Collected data
[Start of section]
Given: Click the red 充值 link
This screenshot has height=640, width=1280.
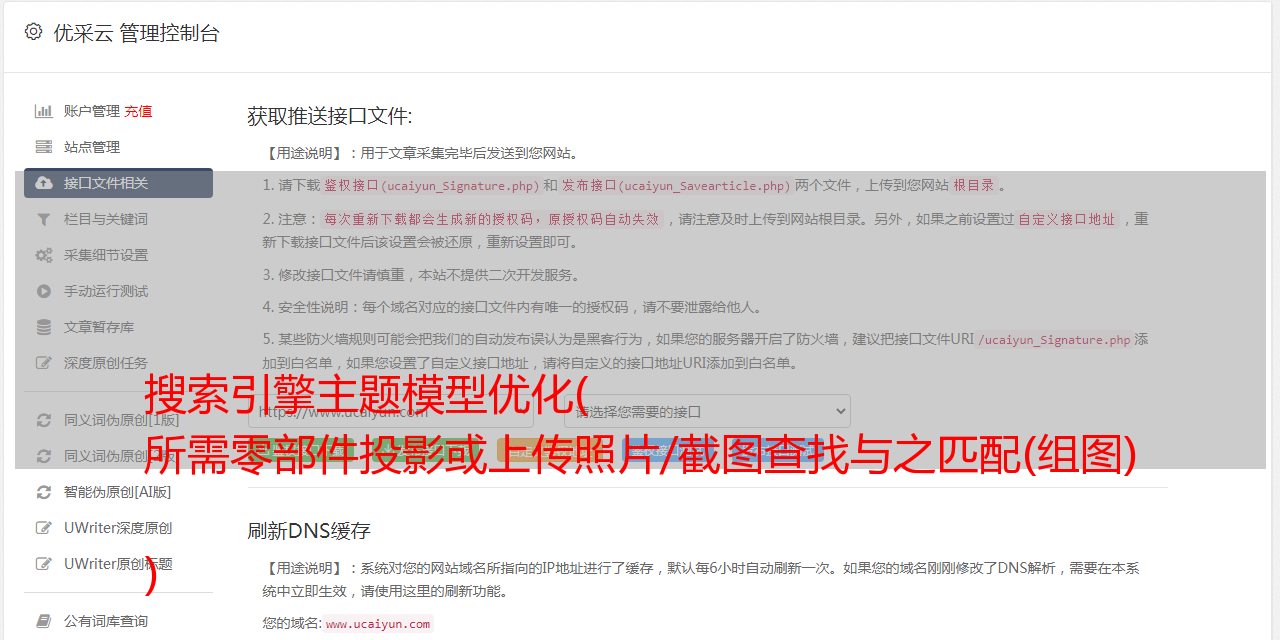Looking at the screenshot, I should (138, 111).
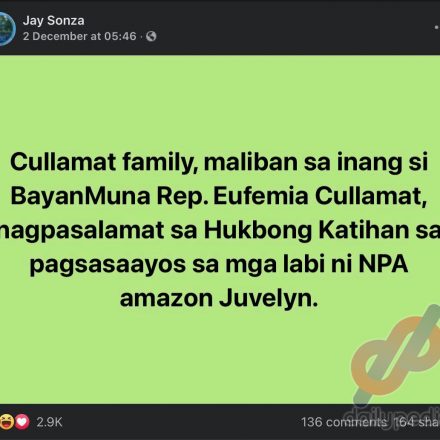Click the public globe privacy icon
This screenshot has width=440, height=440.
click(x=151, y=36)
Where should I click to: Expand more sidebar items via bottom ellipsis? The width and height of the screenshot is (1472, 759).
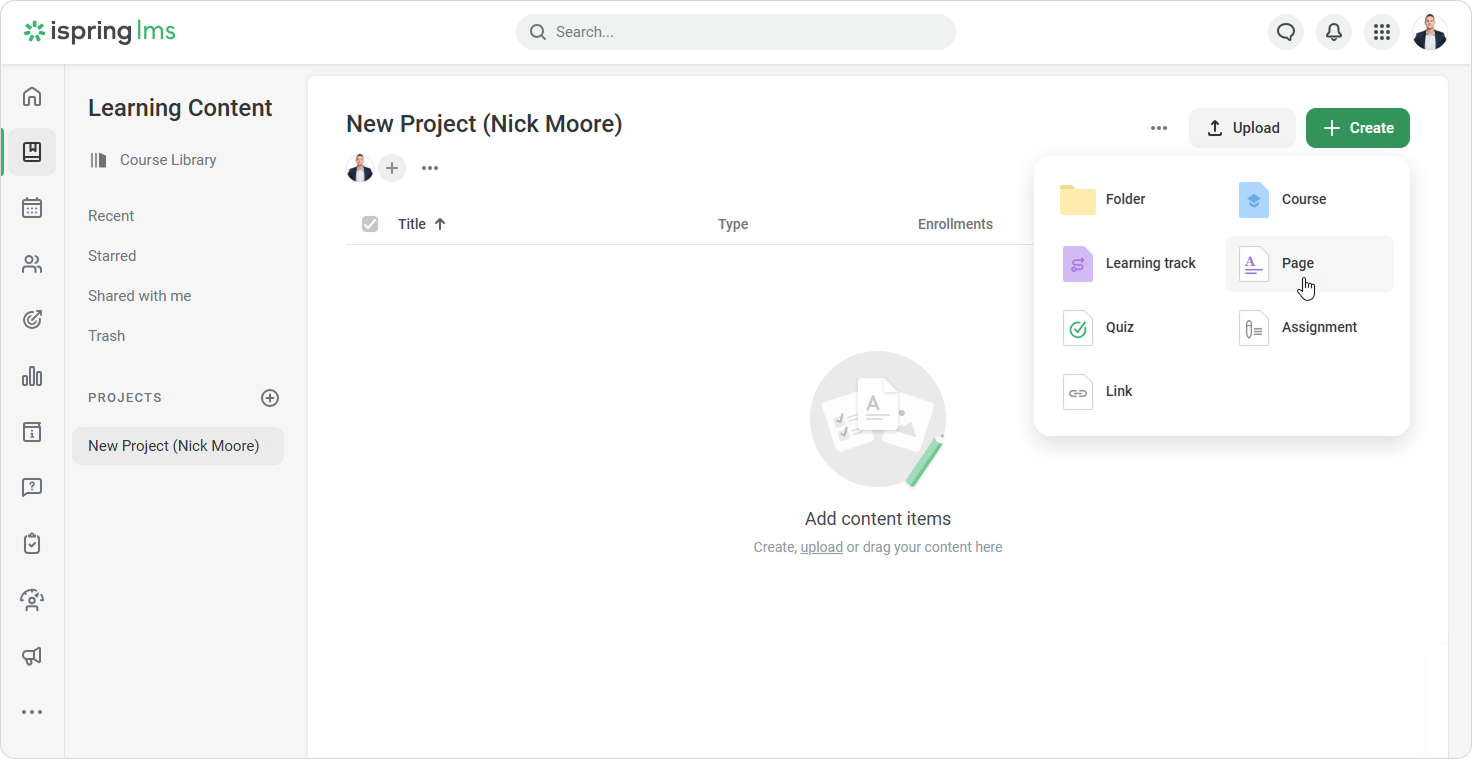(32, 712)
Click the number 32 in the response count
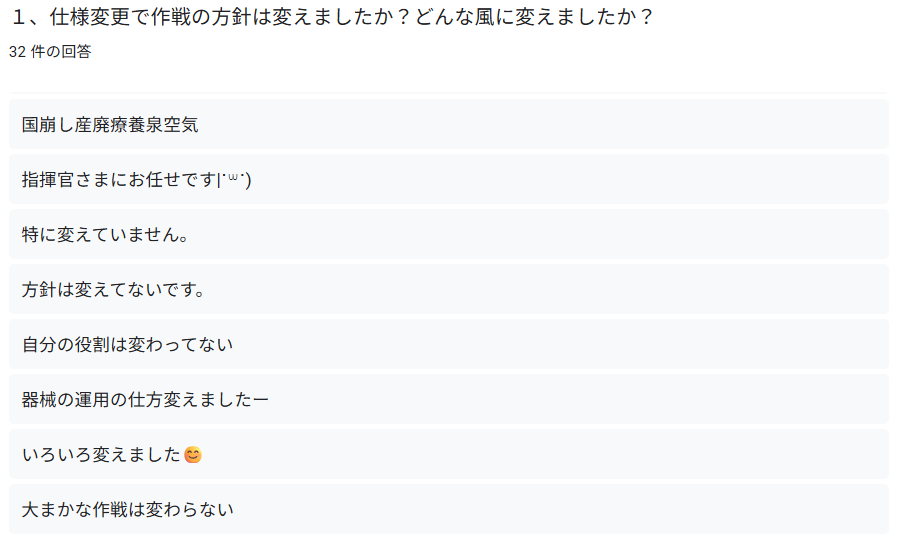The height and width of the screenshot is (538, 898). [17, 52]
[End of section]
## WHAT THIS TASK INVOLVES
Write out all the entries word for word, but skip any images.

## REPLY TO THE TASK
Given: Click the red 充值 link
This screenshot has height=640, width=1280.
Looking at the screenshot, I should (138, 111).
Click the public globe privacy icon
This screenshot has width=440, height=440.
click(x=151, y=36)
Where should I click to: Expand more sidebar items via bottom ellipsis? The width and height of the screenshot is (1472, 759).
(32, 712)
Click the number 32 in the response count
The height and width of the screenshot is (538, 898). [17, 52]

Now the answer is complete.